### Task requirements
Can you rewrite the listing from the line with "Identify the location" up to and including the line with "Looking at the image, I should click on (414, 137).", swapping "screenshot" for "screen capture" and keeping everything else the same? Omit the pictures.

### Data for the task
◇ ◇ ◇ ◇
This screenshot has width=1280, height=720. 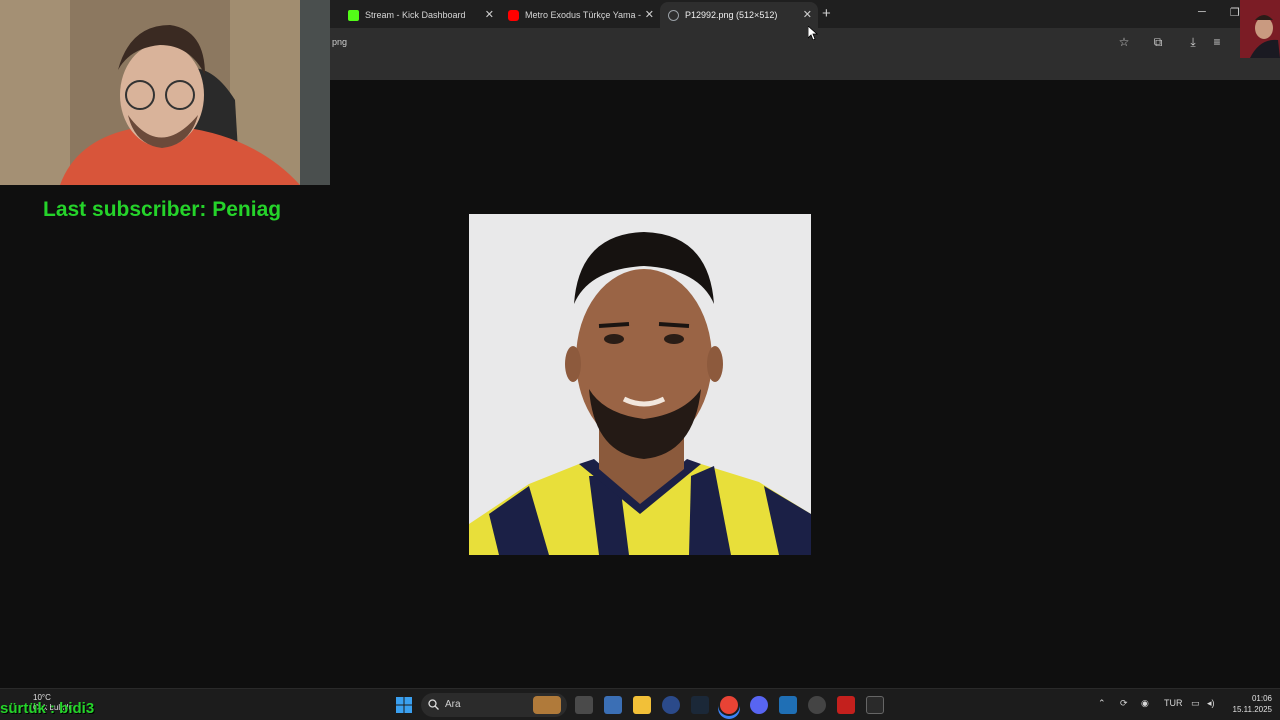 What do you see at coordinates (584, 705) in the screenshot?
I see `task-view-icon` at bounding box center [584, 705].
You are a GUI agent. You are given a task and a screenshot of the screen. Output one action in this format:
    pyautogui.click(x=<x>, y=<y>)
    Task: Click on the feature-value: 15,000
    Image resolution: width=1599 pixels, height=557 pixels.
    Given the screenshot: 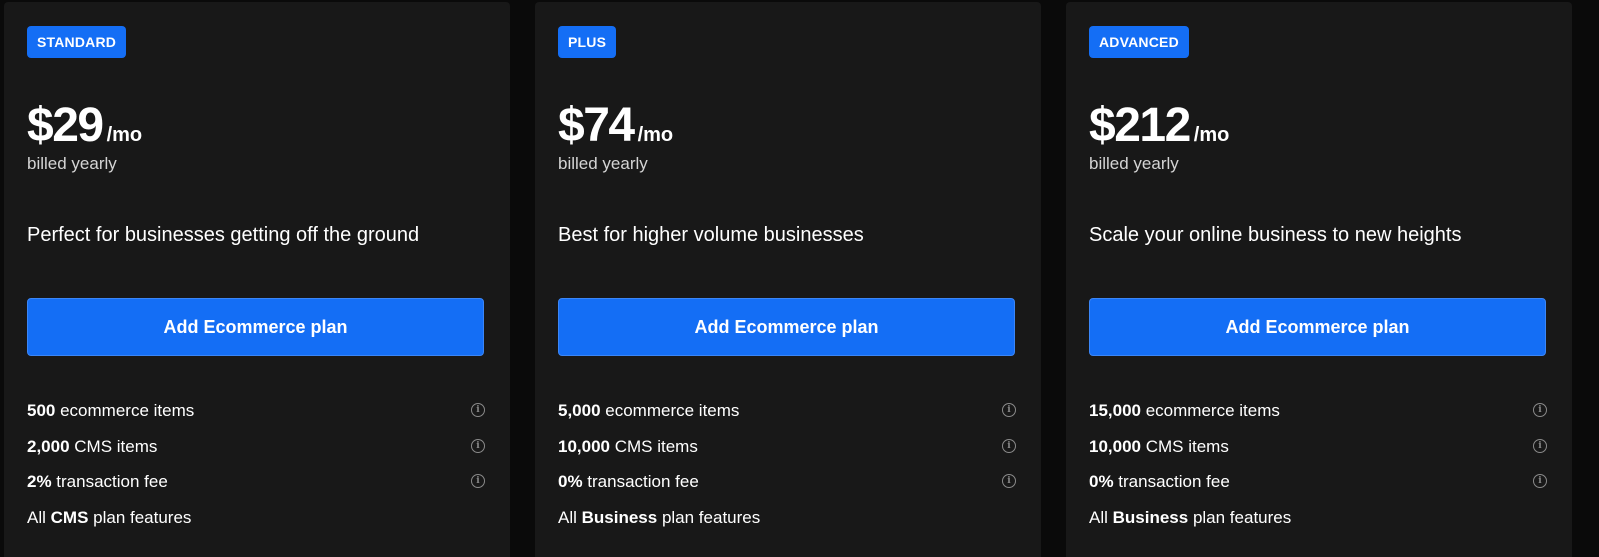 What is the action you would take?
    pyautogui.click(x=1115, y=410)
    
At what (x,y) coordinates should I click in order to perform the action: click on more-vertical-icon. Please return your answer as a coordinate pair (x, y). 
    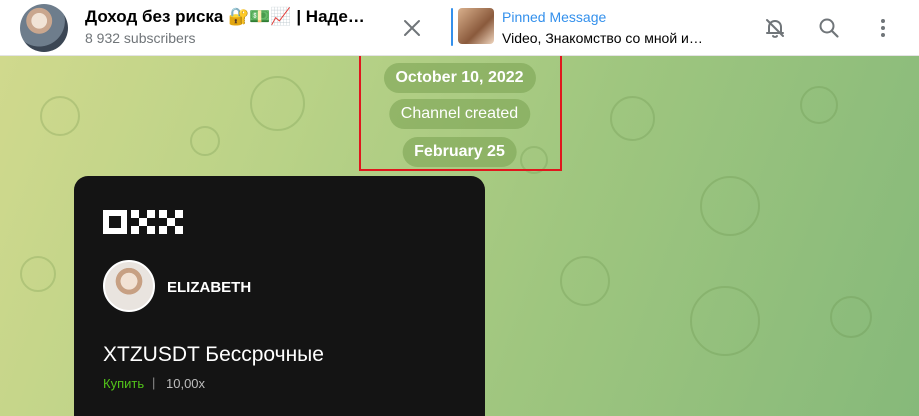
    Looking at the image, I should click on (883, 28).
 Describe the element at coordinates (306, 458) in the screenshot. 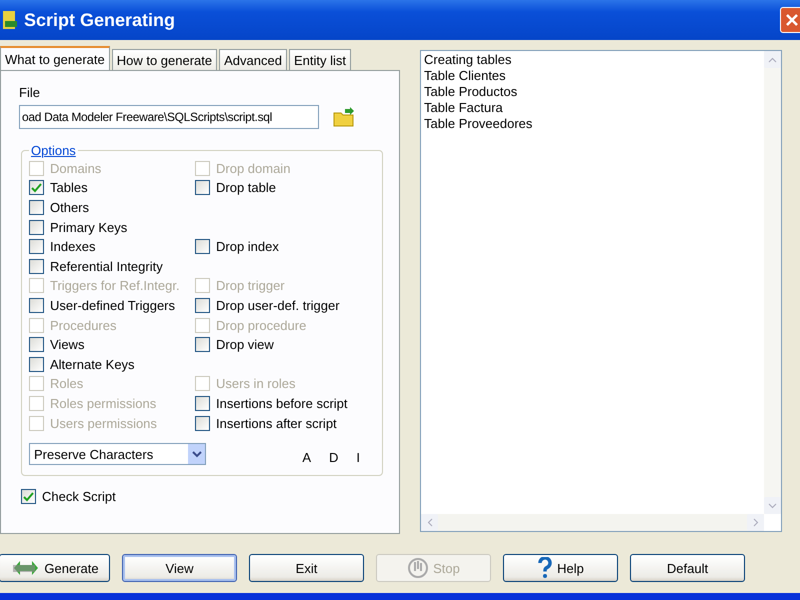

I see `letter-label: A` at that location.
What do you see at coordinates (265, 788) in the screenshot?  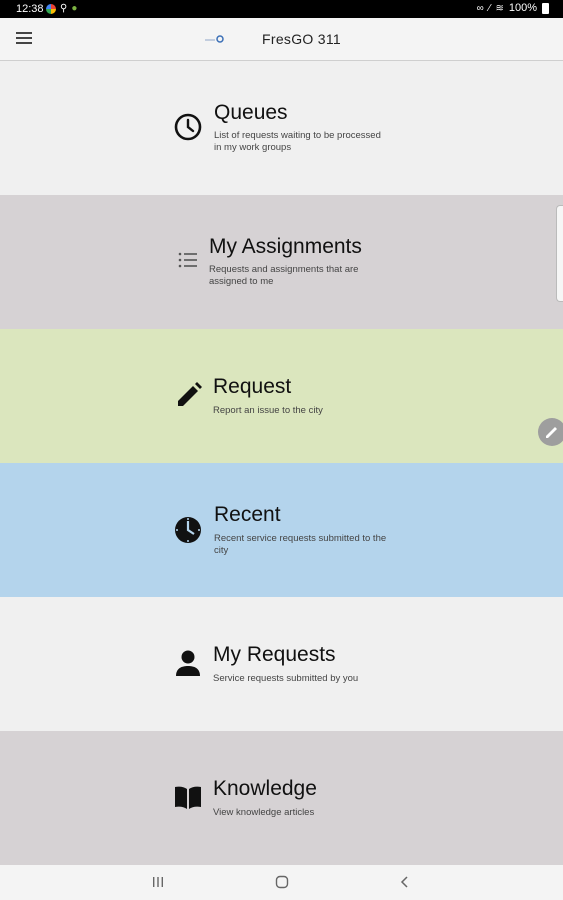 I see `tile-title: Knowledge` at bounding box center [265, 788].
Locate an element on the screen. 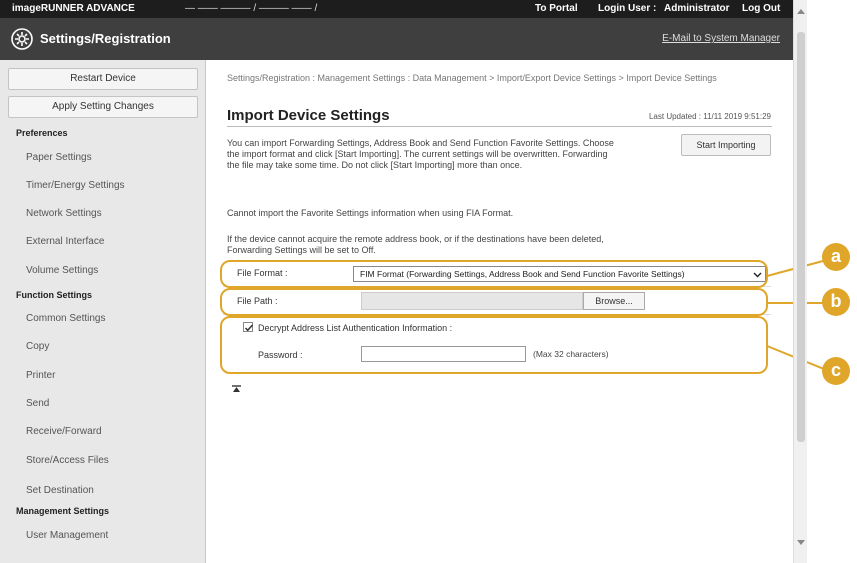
◇ ◇ ◇ ◇
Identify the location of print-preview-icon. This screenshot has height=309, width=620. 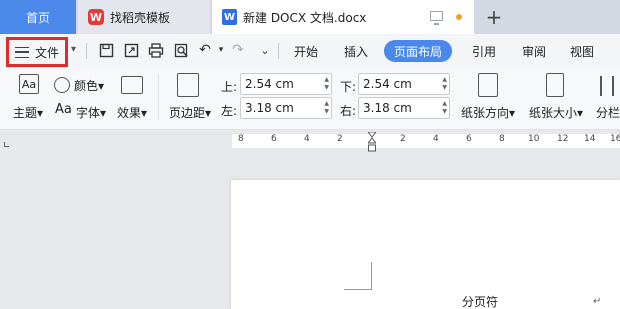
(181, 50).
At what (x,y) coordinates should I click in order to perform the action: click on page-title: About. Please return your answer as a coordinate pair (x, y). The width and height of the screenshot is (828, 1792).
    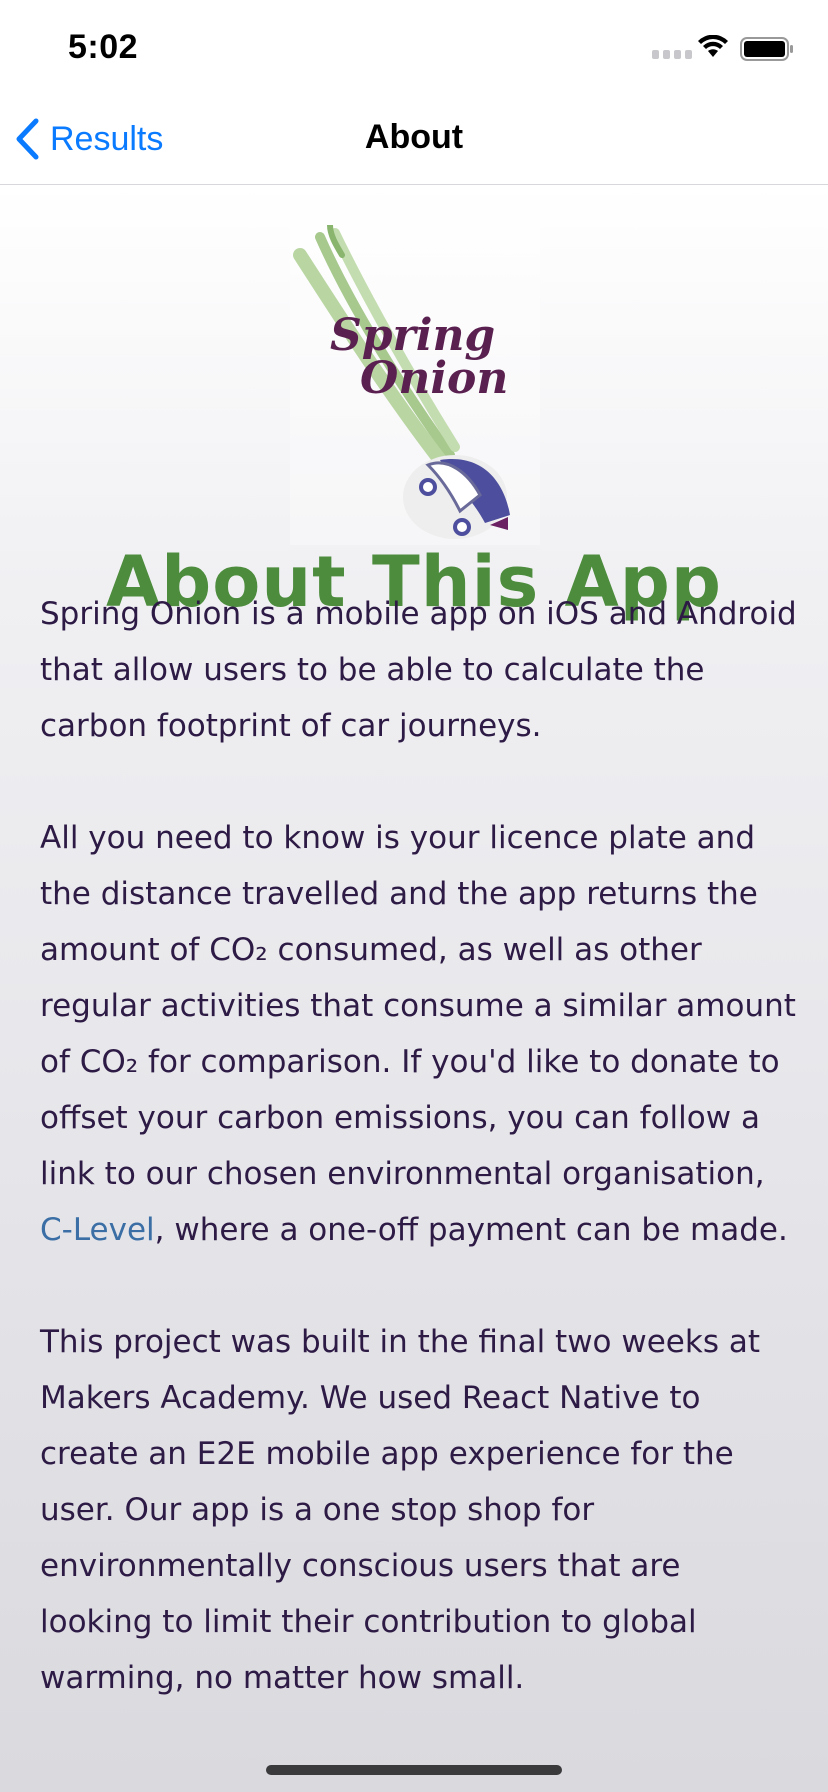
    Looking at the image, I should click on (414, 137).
◇ ◇ ◇ ◇
### Result of the task
Identify the location of print-preview-icon. This screen capture has height=309, width=620. 
(181, 50).
At what (x,y) coordinates should I click in order to perform the action: click on page-title: About. Please return your answer as a coordinate pair (x, y). The width and height of the screen capture is (828, 1792).
    Looking at the image, I should click on (414, 137).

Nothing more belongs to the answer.